**The problem**
Take every line from the data that has the word "agent" in it.

**Records**

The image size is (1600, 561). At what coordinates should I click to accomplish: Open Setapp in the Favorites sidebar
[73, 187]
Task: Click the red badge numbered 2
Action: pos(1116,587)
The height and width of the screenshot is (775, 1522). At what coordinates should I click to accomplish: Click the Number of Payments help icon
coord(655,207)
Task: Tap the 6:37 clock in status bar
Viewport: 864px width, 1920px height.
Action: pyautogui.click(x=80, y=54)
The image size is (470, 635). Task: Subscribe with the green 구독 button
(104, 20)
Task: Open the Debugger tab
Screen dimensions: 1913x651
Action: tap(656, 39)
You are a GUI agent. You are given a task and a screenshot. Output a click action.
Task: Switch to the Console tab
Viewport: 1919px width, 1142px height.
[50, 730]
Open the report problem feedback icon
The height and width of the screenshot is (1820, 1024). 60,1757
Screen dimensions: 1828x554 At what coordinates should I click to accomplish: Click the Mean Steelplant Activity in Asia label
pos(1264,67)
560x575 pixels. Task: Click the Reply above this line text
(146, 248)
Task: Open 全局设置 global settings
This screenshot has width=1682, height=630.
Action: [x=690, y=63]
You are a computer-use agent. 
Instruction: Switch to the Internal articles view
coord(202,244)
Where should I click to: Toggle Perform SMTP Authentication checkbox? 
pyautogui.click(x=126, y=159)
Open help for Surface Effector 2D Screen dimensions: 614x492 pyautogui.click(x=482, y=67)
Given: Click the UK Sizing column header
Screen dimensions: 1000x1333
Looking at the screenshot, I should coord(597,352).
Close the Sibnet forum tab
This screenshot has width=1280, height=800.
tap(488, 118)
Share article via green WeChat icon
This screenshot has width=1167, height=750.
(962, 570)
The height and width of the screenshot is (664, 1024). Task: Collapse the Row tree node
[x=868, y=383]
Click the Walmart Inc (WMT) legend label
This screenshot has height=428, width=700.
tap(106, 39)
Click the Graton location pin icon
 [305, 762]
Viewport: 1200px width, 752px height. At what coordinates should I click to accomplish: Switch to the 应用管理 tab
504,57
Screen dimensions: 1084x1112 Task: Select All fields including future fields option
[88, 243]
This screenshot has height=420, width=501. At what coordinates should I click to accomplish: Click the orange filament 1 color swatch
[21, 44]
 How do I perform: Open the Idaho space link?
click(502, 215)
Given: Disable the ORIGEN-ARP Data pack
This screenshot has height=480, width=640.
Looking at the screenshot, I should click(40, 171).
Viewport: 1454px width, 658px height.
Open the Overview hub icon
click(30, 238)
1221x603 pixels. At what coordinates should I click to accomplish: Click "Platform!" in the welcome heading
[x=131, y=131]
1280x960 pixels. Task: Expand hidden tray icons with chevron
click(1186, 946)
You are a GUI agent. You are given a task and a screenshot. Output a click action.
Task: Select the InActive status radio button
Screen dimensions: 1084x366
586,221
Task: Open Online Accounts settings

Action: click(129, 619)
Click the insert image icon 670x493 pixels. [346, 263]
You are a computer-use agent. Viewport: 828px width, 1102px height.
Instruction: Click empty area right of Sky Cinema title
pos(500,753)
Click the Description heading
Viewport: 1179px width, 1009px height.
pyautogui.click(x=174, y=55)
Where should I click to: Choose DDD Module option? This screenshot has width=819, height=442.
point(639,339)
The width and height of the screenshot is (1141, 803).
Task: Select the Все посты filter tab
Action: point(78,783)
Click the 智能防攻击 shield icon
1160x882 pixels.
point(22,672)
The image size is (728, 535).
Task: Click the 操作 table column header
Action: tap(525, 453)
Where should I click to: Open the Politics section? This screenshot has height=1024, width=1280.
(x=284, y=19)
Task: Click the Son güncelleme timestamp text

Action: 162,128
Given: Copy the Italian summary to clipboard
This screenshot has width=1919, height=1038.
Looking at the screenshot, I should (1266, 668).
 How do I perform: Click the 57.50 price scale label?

**Reply**
You are a GUI agent. You are given a task and a screenshot. Output a click action.
You are a computer-use agent. 
You are a GUI agent. You are given a task and a screenshot. Output a click action.
You are a computer-use agent. Viewport: 828px width, 1102px height.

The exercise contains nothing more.